Alaska News

At tense Alaska Democratic convention, allegations of Clinton favoritism fly

In what many called an unusually large state convention, the Alaska Democratic Party this weekend chose its delegates for the national convention in July, amid a clash over concerns by some Bernie Sanders fans that the head of the Democratic National Committee has improperly taken steps to benefit Hillary Clinton.

The anger over Rep. Debbie Wasserman Schultz was highlighted when more than 25 Sanders supporters walked out of her keynote speech Saturday night at the Dena'ina Civic and Convention Center in Anchorage, though they left in a trickle while a huge crowd remained to hear the Florida congresswoman and DNC chair call for unity among Democrats to stop the presumptive GOP nominee, Donald Trump.

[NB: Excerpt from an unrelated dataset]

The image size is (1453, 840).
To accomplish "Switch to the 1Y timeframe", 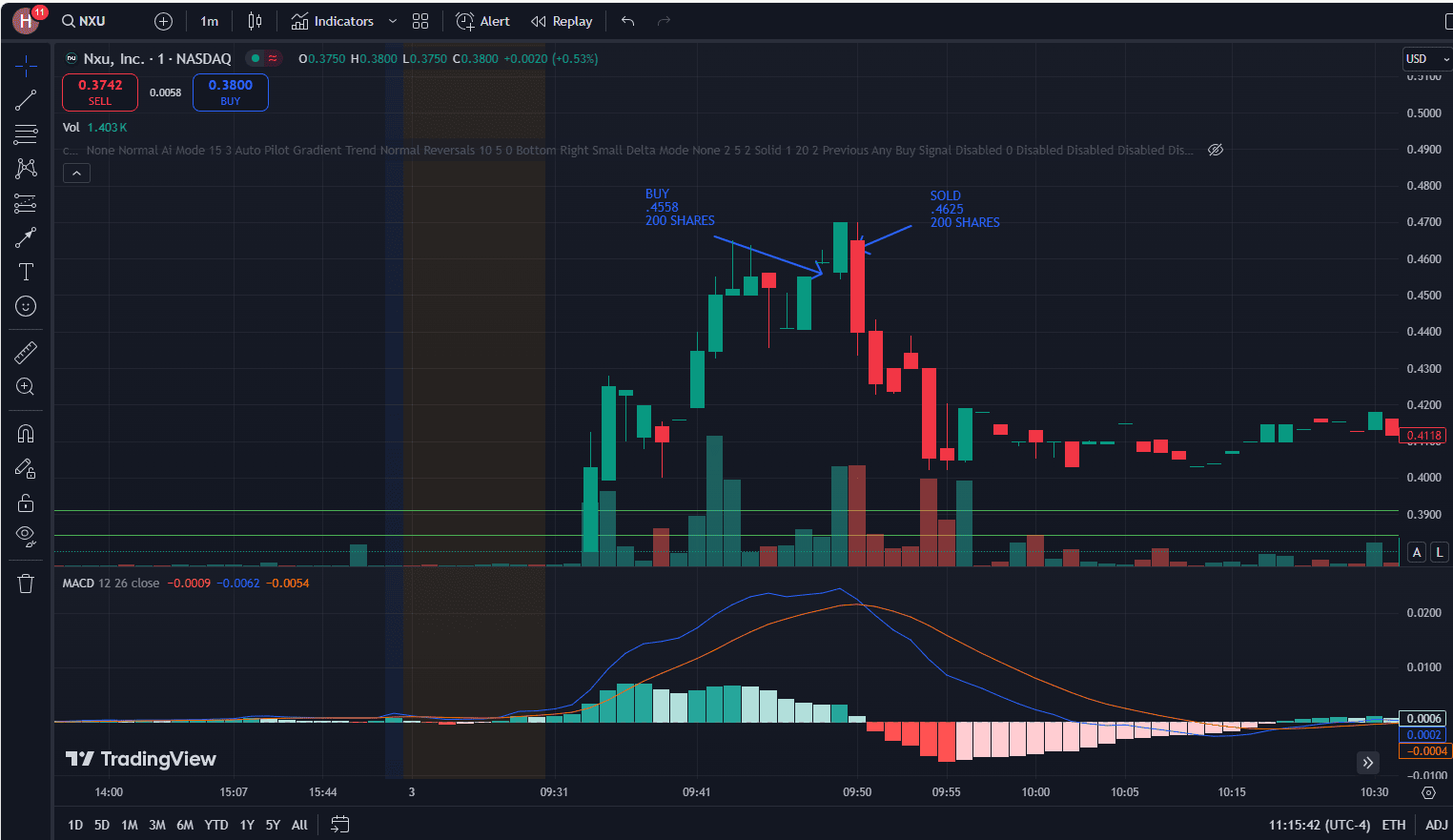I will pyautogui.click(x=246, y=824).
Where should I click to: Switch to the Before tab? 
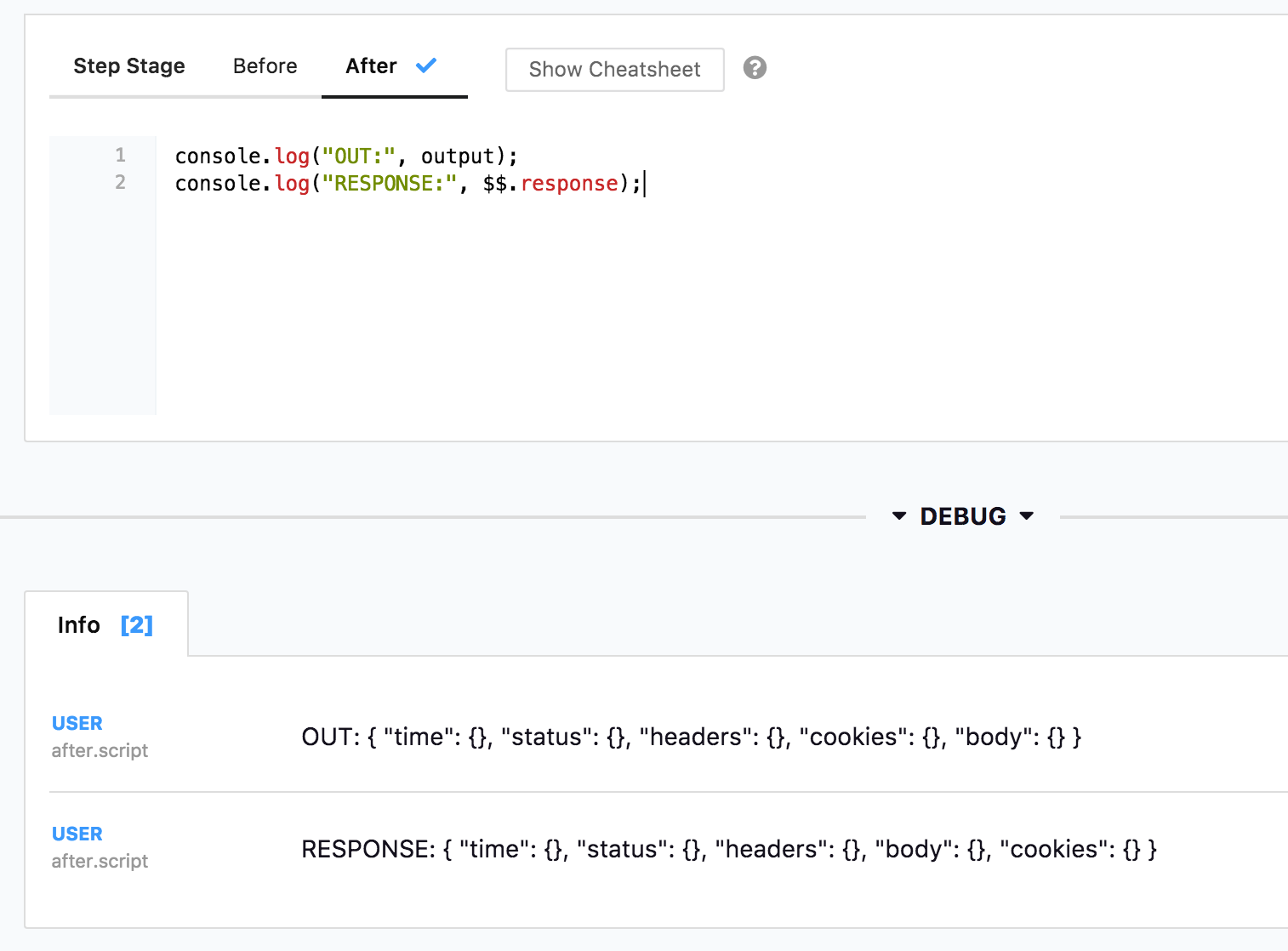[265, 65]
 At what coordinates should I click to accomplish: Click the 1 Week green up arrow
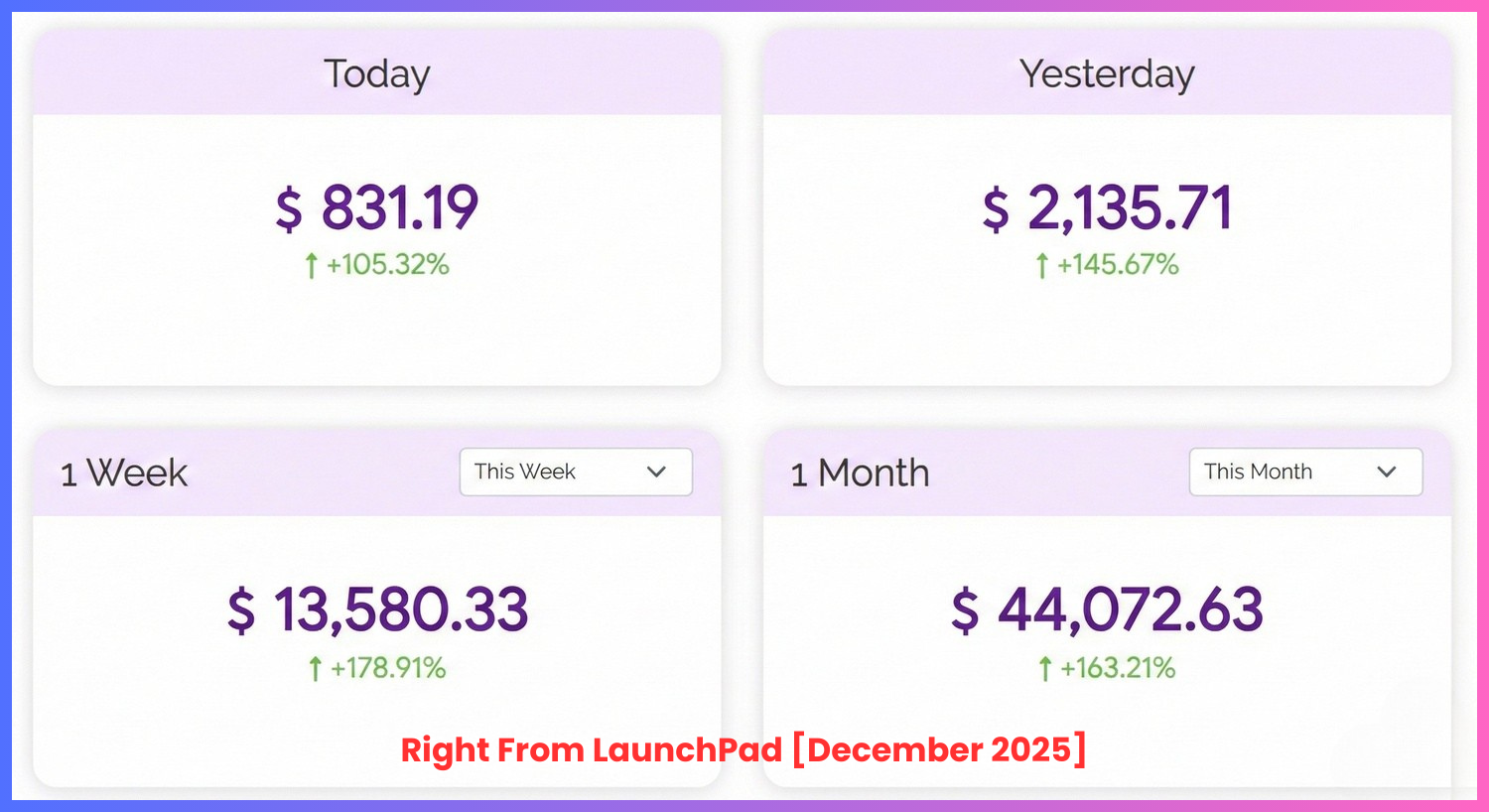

She warned that the Republican Party has laid the groundwork for Trump's political rise with its divisive and hateful rhetoric. She warned that Trump, as president, would return America to the days of George W. Bush that in 2007 led to the nation's worst economic crash since the Great Depression.

"So Trump isn't something new -- he's just the old Republican brand, but with a little extra bronzer on -- and he's that much more dangerous," she said. "We have only ourselves to blame if we don't come together."

Her message didn't resonate with some Sanders supporters who say she improperly steered funds and other support toward the Clinton campaign.

Ian Smith from Kenai walked out of her speech.

"As long as she takes this money I can't trust her," he said. "It hurts me to say that."

After Wasserman Schultz spoke, Luis Miranda, DNC communications director, said she wasn't doing interviews and had to hurry to catch a plane leaving Alaska.

But when pressed, she denied taking steps to benefit Clinton.

"Nothing could be further from the truth," she said.

Miranda added: "If she was trying to stack the deck, she's doing a terrible job because it's been a competitive primary."

At the nearby Egan Center, Sanders supporters danced at an event organized to protest Wasserman Schultz's speech. The event, attended by more than 200 through the night, was organized in part by Ed Cullinane. A member of the state central committee from an Anchorage House district, Cullinane supported efforts at the state's three-day convention, but said he couldn't tolerate Wasserman Schultz's "unethical actions."

The event featured a prerecorded televised appearance by Sanders' wife, Jane Sanders, who shocked the crowd when she introduced her husband on screen.

In a short speech, Sanders thanked Alaska for its huge support, and said he wants to create "a government that works for all of us and not just the 1 percent."

When the appearance ended, one woman shouted, "This is awesome!" as the dancing resumed and the crowd chanted, "Bernie! Bernie!"

The events capped a day when the party delegates chose 16 delegates for the Democratic National Convention in Philadelphia, with 13 to vote for Sanders and three for Clinton. Four superdelegates who can vote for either candidate are also headed to the national convention to help pick the presidential nominee.

The delegates will include Jill Yordy, the Alaska director for the Sanders campaign, who will cast her vote for Sanders.

Sanders has a shot at overtaking Clinton, she said. One thing Yordy wants to share with others in Philadelphia is the passion Alaskans have for Sanders, who earned more than 80 percent support in the Democratic caucus in March.

That passion was apparent at the state's convention, she said, with unusually large numbers of delegates traveling huge distances from across Alaska to show their support for him.

"He appeals to people who have felt disenfranchised by the party system," she said.

State Rep. Andy Josephson, D-Anchorage, is also heading to Philadelphia. Calling a Trump presidency "a dangerous proposition," he said he will vote for Clinton.

He said he supports Sanders' idealism and said the candidate has shaped the discussion in a positive way, highlighting issues such as income disparity and the need for campaign finance reform.

"Nothing but good has come from his run," he said. "If he was selected as Hillary Clinton's running mate, that'd be terrific."